Almost two decades ago, when I first moved to Fort McMurray, someone approached me at a house party and asked what our plan was. They were someone who had lived here for awhile, and I told them our plan was to buy a house, and maybe I would find a casual job…and they laughed. They asked what our PLAN was – were we here on the three, five or ten year plan?

I remember how puzzled I was. They went on to explain that virtually everyone who came here did so with a time-limited plan; a built in exit strategy that guided their choices over that time span.

I have never forgotten that conversation, as it had a profound impact on me. Fort McMurray was in a period of prosperity then, and for many years after that continued to be, attracting residents from across the country and around the world; and many of them came with a plan.

The plan was fundamentally based on money. Get in, earn lots, maybe flip a house as the market was then still red-hot and then get out with your cash, often with the intent to go back to where you had come from. You know – to go home.

This line of thinking troubled me as what it meant is that some who lived here on such a plan did not consider this home. Undoubtedly, that shift in thought affected how they interacted with the community. I recall a neighbour who said they wouldn’t volunteer as after all, this wasn’t really home and they wouldn’t be staying past three years. The transient nature of the community was very real and very tangible; people came and went with an intensity that made me often wonder if the Klondike gold rush had felt similar. In this case though, they came to pan for black gold, helping to draw bitumen out of the earth.

And then, as things often do in a resource based region, things changed. The oil industry, once the economic engine of our community and really our country, began to struggle due to low oil prices and high production costs. And with it went the overtime and bonuses and massive wages on which many of those year-plans were based.

And then, the fire in 2016. The economy of oil had set the stage, but the wildfire truly set the play in motion as those who still clung to the concept of the plan found themselves facing a decision: return to Fort McMurray and accept the challenges ahead, or opt out for another life elsewhere?

Some returned. Some left. There is and should be no judgement in that; they made their decisions based on criteria known only to them and valid in each and every case; but I think the fire was perhaps when the concept of the five-year plan finally died.

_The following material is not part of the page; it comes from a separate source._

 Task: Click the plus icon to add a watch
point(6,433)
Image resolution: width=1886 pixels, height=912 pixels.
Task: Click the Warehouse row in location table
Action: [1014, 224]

You see, when I meet people now – people who have arrived after the fire – they never mention the five-year plan. They talk about why they have come here and what they have found since arriving; they talk about what they hope to do. But what they do not seem to do anymore is to discuss their exit strategy based on the concept of getting in and getting out with pockets full of cash, as while we are still home to great opportunity and potential, we are no longer an oil rush city.

And I, for one, do not mourn the death of the five-year plan. It was such an odd phenomenon to me, and one that I think was truly detrimental to the work being done to build our community, because the pattern of thought it encouraged – to consider this only a stopping place, not home – affected the way people invested emotionally.

I am not saying those who lived here under such a plan did not contribute, as I know they did; but what the plan did is limit their ability to commit fully and completely to this place as in the end their mind – and their heart – was elsewhere.

The economic challenges we have encountered, along with the recovery from the wildfire, have not been easy. What I have found is that many of the people who have remained here may have come once long ago on a time-limited plan, but it has long been abandoned. And those who are arriving to this place with fresh new eyes, those who have not seen the times of boom and flames, come with optimism and no time limits; they come because their end goal isn’t necessarily to leave.

I find it tremendously refreshing. The last house party I attended was bustling with people talking about their work, their hobbies, their kids, their volunteerism…and nary one single comment about “the plan”. I looked around and thought about how the transient nature of this community has finally changed; how those who are here and those who are arriving are choosing to call this home, not a stopping place.

It hasn’t come without challenges, and there are undoubtedly more to come. But when I asked someone new to the community about their plan – asked if they were on the three, five or ten year plan and they looked at me with deep puzzlement – I knew that we will be okay, because the five year plan appears to be dead.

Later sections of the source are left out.